Earlier last month, the U.S. Missile Defense Agency successfully
harnessed the power of lasers to destroy a missile launched in what it calls
the “first directed-energy lethal-intercept demonstration against a
liquid-fuel-boosting ballistic missile target from an airborne platform.” Or
more simply: An aircraft-based laser (ABL)

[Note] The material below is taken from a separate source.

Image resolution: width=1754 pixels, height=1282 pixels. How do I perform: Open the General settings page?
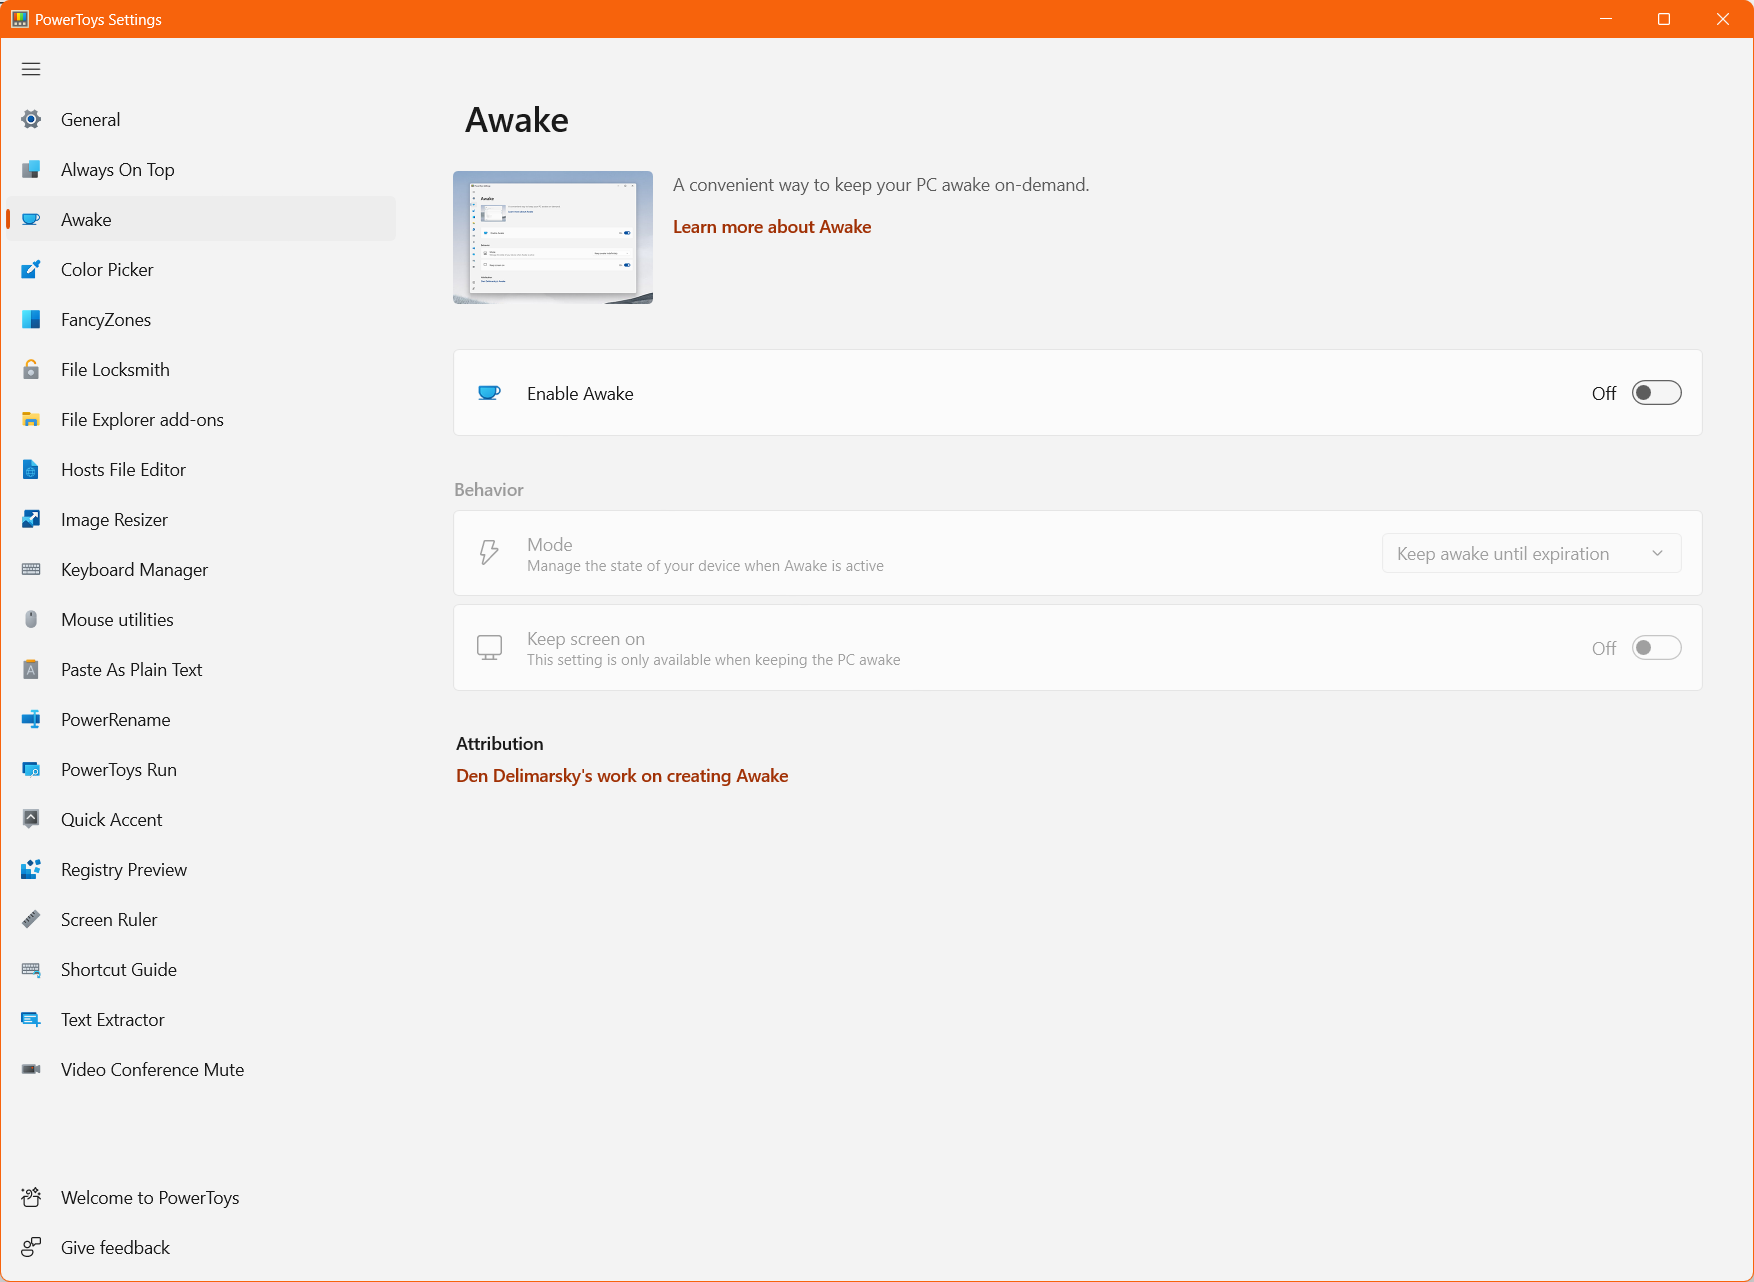(91, 119)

is a step closer toward realizing missile defense that has only appeared on Star Wars thus far. But is it a step
that will take us anywhere?
The demonstration occurred at 8:44
p.m. PST at Point Mugu Naval Air Warfare Center-Weapons Division
Sea Range in central California. The
laser, installed on a Boeing 747, had two tasks: detect the missile and disarm
it. Within 2 minutes of the missile’s launch from a mobile platform off the
coast, ABL had successfully completed both
missions. The sensors detected the missile within seconds, tracked it with a
low-energy laser and then fired the high-energy laser, which heated the missile
to “critical structural failure.” A second test, performed an hour later,
enjoyed similar success.
The Heritage Foundation’s National Security Policy’s Baker
Spring called the test a “breakthrough that will lead to further refinements of
directed energy weapons technology.” He argues that the technology will lead to
even more applications, but the Obama administration is having none of it. The ABL
program is on the chopping block for budget cuts. Defense Secretary Robert
Gates shot down a plan for another ABL jet
in April, saying, “The ABL program has
significant affordability and technology problems.” The program was reportedly
over budget by $4 billion and eight years behind schedule. This is a real issue
for the administration in a time when the joblessness rate is higher than it
has been in decades, and individual citizens are increasingly restless over the
state of the economy and our nation’s defense systems in general.
Another problem comes from the design of ABL,
which is meant to intercept short-range missiles in the boost phase, or just
after launch. To successfully destroy a long-range missile, the ABL
would have to get within 300 km of its target, which would put it in hostile
territory. This has been called “unfeasible.”
Star Wars will
remain science fiction for the present.